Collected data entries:
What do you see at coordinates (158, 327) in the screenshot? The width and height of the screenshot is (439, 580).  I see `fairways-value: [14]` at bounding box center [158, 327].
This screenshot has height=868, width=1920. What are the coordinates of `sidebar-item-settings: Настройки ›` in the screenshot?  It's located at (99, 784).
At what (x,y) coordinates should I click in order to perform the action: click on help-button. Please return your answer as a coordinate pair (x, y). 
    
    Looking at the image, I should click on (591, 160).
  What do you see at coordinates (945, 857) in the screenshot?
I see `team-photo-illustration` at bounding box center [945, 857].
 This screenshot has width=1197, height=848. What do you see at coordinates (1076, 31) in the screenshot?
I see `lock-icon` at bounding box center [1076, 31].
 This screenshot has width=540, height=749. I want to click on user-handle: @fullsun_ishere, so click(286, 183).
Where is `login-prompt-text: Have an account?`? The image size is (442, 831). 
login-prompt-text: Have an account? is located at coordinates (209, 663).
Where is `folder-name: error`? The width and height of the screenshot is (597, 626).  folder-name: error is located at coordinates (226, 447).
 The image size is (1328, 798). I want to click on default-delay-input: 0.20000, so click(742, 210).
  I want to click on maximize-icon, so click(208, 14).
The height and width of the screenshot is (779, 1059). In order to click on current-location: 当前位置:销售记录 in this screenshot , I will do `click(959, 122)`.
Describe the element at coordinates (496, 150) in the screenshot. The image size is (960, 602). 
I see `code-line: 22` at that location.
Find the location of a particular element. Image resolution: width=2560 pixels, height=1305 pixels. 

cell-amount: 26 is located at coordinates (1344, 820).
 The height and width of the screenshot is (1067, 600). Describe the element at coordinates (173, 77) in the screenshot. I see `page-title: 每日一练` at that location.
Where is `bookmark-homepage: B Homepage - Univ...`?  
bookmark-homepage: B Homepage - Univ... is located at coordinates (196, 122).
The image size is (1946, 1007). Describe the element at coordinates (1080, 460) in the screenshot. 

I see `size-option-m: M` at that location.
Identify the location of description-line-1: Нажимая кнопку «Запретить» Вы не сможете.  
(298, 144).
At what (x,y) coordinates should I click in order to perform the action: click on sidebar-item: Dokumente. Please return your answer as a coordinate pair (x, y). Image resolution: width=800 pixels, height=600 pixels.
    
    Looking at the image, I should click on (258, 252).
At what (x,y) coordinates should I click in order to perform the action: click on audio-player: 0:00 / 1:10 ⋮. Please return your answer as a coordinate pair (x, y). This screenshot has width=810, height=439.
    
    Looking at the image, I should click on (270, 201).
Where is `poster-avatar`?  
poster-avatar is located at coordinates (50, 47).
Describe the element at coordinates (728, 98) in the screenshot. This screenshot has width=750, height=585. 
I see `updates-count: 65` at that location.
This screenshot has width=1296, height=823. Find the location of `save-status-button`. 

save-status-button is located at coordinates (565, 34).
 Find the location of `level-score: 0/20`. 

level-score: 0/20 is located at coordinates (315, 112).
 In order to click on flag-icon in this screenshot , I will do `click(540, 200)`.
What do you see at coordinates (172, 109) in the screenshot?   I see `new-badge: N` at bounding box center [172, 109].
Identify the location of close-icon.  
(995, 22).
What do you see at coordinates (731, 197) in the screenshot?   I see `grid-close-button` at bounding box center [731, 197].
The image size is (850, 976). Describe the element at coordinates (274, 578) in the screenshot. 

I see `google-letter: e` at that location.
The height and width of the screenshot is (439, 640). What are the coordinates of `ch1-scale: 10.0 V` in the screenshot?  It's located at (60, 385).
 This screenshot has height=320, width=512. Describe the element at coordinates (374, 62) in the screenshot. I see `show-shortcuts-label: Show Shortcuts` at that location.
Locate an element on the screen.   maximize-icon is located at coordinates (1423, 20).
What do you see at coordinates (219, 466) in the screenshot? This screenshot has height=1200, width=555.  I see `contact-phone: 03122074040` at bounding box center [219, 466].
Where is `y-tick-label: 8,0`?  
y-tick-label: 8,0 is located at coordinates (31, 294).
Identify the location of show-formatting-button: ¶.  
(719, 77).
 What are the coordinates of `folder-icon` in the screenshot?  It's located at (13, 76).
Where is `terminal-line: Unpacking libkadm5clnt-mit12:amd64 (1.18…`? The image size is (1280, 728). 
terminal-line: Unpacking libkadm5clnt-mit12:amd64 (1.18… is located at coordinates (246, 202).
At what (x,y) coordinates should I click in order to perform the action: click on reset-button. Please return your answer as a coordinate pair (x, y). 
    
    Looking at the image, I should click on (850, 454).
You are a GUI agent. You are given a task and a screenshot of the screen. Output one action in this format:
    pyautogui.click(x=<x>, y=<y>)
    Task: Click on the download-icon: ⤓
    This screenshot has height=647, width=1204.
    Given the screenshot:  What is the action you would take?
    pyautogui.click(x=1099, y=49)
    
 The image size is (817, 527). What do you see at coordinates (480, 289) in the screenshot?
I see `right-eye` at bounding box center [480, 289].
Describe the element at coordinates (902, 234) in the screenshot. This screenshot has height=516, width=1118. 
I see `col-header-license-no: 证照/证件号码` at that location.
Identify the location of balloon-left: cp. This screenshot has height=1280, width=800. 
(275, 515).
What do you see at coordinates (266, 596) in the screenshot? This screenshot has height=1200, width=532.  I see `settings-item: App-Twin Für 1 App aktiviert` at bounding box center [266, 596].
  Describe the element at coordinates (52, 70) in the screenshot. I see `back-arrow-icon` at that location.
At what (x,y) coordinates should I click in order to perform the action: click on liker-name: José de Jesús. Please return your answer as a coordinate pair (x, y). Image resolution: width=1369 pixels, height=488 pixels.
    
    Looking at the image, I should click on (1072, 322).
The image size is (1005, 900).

Activity: Retype the rows from the line with "is (442, 831)." to the line with "login-prompt-text: Have an account? is", keeping both of those lines and everything between them unchanged.

Output for this exercise:
Where is `login-prompt-text: Have an account?`? The image size is (442, 831). 
login-prompt-text: Have an account? is located at coordinates (209, 663).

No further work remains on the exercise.